SHORT TASK A: Translate this sentence from the competition law glossary into French: "“Indexing” is an online / Internet advertising term which refers to publishing an article on multiple pages on the web."
SHORT TASK B: Print the part of the competition law glossary between "Terms used in" and "from price-fixing conduct.", inclusive.
-- START SELECTED EXTRACT --
The first branch of the test for abuse of dominance under the Competition Act (section 79) requires the Commissioner of Competition to show before the Competition Tribunal that a firm (or firms) is dominant in one or more relevant markets. The language of the section is that a person (or persons) “substantially control, throughout Canada or any area thereof, a class or species of business.” The phrase “in Canada or an area thereof” has been held to be synonymous with geographic market in the economic sense. See e.g., Competition Bureau, Enforcement Guidelines on the Abuse of Dominance Provisions (2001). See also Canada (Director of Investigation & Research) v. NutraSweet Co. (1990), 32 C.P.R. (3d) 1 (Comp. Trib.); Canada (Director of Investigation and Research) v. Laidlaw Waste Systems Ltd. (1992), 40 C.P.R. (3d) 289 (Comp. Trib.); Canada (Director of Investigation and Research) v. The D&B Companies of Canada Ltd. , 64 C.P.R. (3d) 216 (Comp. Trib.).
“Indexing” is an online / Internet advertising term which refers to publishing an article on multiple pages on the web. Indexing allows for more web space for advertising and also has the additional potential benefit of increasing website traffic (i.e., resulting in more traffic on a website and in particular more “page views”).
Indirect and direct purchasers.
Terms used in competition/antitrust class actions and in particular in reference to the level of harm (or “overcharge”) suffered by various levels of consumers in a supply chain from price-fixing conduct.
Pro-Sys Consultants Ltd. v. Microsoft Corporation, 2013 SCC 57: “As I have described above, indirect purchasers are consumers who have not purchased a product directly from the alleged overcharger, but who have purchased it either from one of the overcharger’s direct purchasers, or from some other intermediary in the chain of distribution. The issue is whether indirect purchasers have a cause of action against the party who has effectuated the overcharge at the top of the distribution chain that has allegedly injured them indirectly as the result of the overcharge being ‘passed on’ down the chain to them.”
-- END SELECTED EXTRACT --
-- START PROVIDED MATERIAL --
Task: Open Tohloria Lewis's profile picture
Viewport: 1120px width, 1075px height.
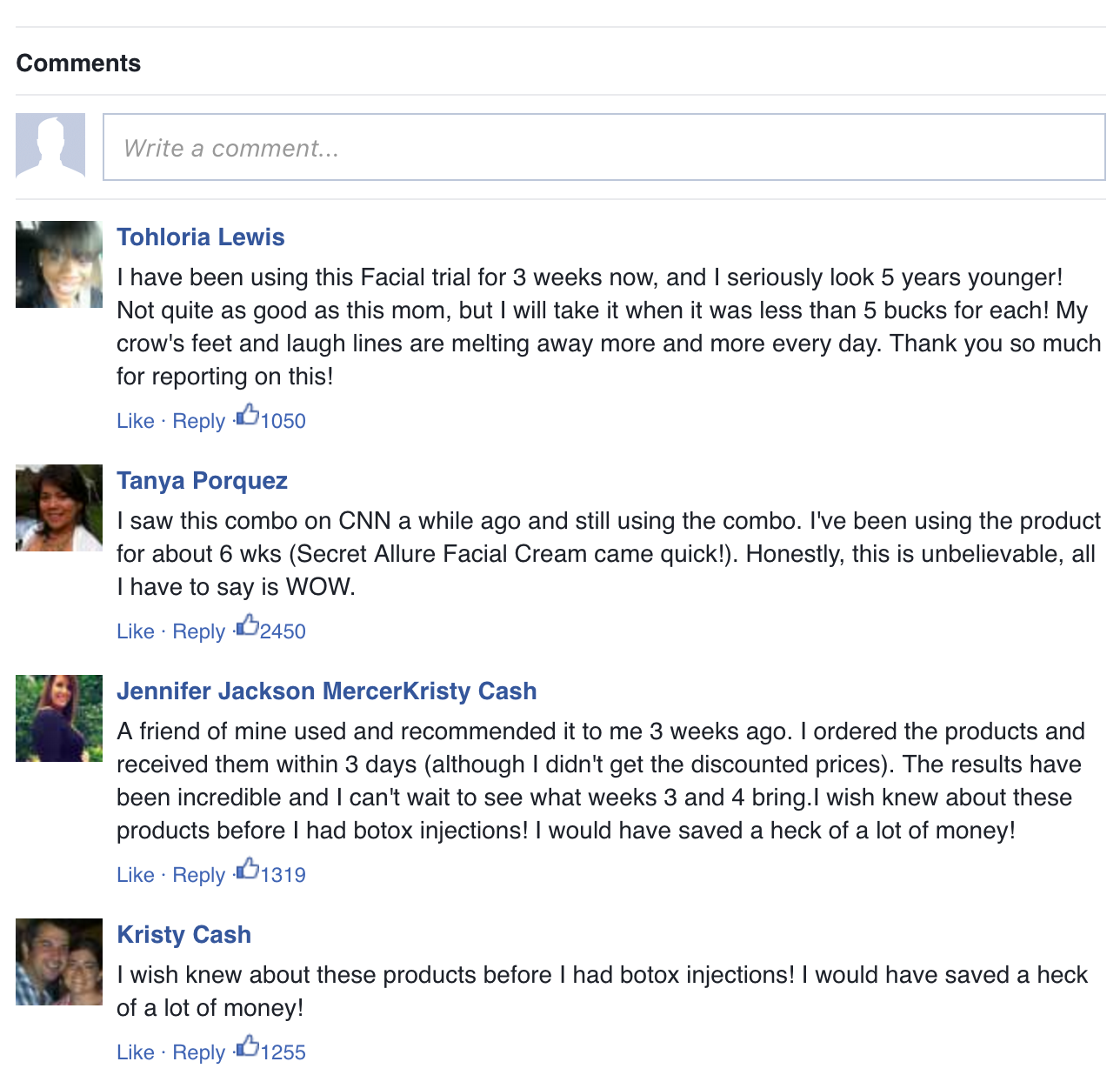Action: coord(59,264)
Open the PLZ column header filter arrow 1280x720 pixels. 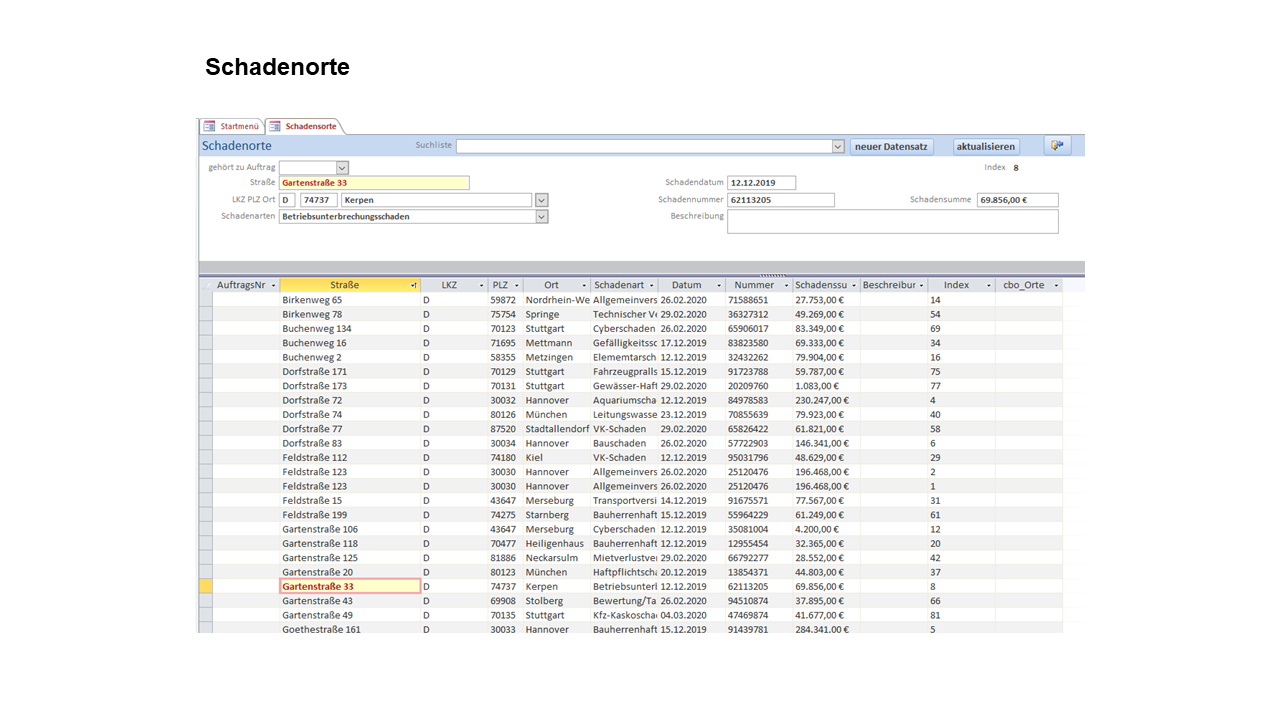[x=516, y=286]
-- END PROVIDED MATERIAL --
REPLY A: « L'indexation » est un terme de publicité en ligne / sur Internet qui désigne la publication d'un article sur plusieurs pages du Web.

REPLY B:
Terms used in competition/antitrust class actions and in particular in reference to the level of harm (or “overcharge”) suffered by various levels of consumers in a supply chain from price-fixing conduct.